■ **Task statement**
Will you write out all the entries below exactly?

(Stored entries)

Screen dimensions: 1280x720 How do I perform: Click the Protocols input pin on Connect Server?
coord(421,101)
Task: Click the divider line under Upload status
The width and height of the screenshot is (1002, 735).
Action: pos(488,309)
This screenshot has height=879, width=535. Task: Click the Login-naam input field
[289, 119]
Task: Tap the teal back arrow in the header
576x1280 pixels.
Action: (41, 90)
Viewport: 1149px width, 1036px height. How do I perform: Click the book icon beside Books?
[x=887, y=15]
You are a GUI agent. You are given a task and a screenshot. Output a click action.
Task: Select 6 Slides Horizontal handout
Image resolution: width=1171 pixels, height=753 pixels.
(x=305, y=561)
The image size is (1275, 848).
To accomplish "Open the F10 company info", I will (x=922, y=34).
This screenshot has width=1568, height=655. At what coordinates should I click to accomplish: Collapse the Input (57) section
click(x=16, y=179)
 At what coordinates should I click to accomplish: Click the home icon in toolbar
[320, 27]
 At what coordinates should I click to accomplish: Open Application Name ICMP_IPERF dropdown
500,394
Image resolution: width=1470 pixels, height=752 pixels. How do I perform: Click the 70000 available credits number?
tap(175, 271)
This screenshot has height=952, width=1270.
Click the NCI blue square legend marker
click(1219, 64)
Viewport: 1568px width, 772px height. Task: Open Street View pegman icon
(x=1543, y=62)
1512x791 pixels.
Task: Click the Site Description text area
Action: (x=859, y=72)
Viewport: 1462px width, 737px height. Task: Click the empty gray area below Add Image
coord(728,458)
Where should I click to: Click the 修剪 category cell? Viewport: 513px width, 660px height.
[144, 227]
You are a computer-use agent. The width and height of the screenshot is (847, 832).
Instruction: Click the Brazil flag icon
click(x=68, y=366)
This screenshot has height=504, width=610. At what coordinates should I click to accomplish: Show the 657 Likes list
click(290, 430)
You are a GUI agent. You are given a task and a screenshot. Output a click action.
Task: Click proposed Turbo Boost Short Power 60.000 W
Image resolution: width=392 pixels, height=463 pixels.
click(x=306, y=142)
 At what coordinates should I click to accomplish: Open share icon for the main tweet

■ **Solved problem**
Screen dimensions: 1280x720 How do I perform: Click the Protocols input pin on Connect Server?
coord(421,101)
Task: Click the divider line under Upload status
The width and height of the screenshot is (1002, 735).
Action: pos(488,309)
This screenshot has height=879, width=535. Task: Click the Login-naam input field
[289, 119]
Task: Tap the teal back arrow in the header
576x1280 pixels.
Action: (41, 90)
Viewport: 1149px width, 1036px height. How do I perform: Click the book icon beside Books?
[x=887, y=15]
You are a GUI agent. You are given a task and a screenshot. Output a click action.
Task: Select 6 Slides Horizontal handout
Image resolution: width=1171 pixels, height=753 pixels.
(x=305, y=561)
The image size is (1275, 848).
To accomplish "Open the F10 company info", I will (x=922, y=34).
This screenshot has width=1568, height=655. At what coordinates should I click to accomplish: Collapse the Input (57) section
click(x=16, y=179)
 At what coordinates should I click to accomplish: Click the home icon in toolbar
[320, 27]
 At what coordinates should I click to accomplish: Open Application Name ICMP_IPERF dropdown
500,394
Image resolution: width=1470 pixels, height=752 pixels. How do I perform: Click the 70000 available credits number?
tap(175, 271)
This screenshot has height=952, width=1270.
Click the NCI blue square legend marker
click(1219, 64)
Viewport: 1568px width, 772px height. Task: Open Street View pegman icon
(x=1543, y=62)
1512x791 pixels.
Task: Click the Site Description text area
Action: (x=859, y=72)
Viewport: 1462px width, 737px height. Task: Click the empty gray area below Add Image
coord(728,458)
Where should I click to: Click the 修剪 category cell? Viewport: 513px width, 660px height.
[144, 227]
You are a computer-use agent. The width and height of the screenshot is (847, 832).
Instruction: Click the Brazil flag icon
click(x=68, y=366)
This screenshot has height=504, width=610. At what coordinates should I click to accomplish: Show the 657 Likes list
click(290, 430)
You are a GUI agent. You are given a task and a screenshot. Output a click action.
Task: Click proposed Turbo Boost Short Power 60.000 W
Image resolution: width=392 pixels, height=463 pixels.
click(x=306, y=142)
 At what coordinates should I click to accomplish: Open share icon for the main tweet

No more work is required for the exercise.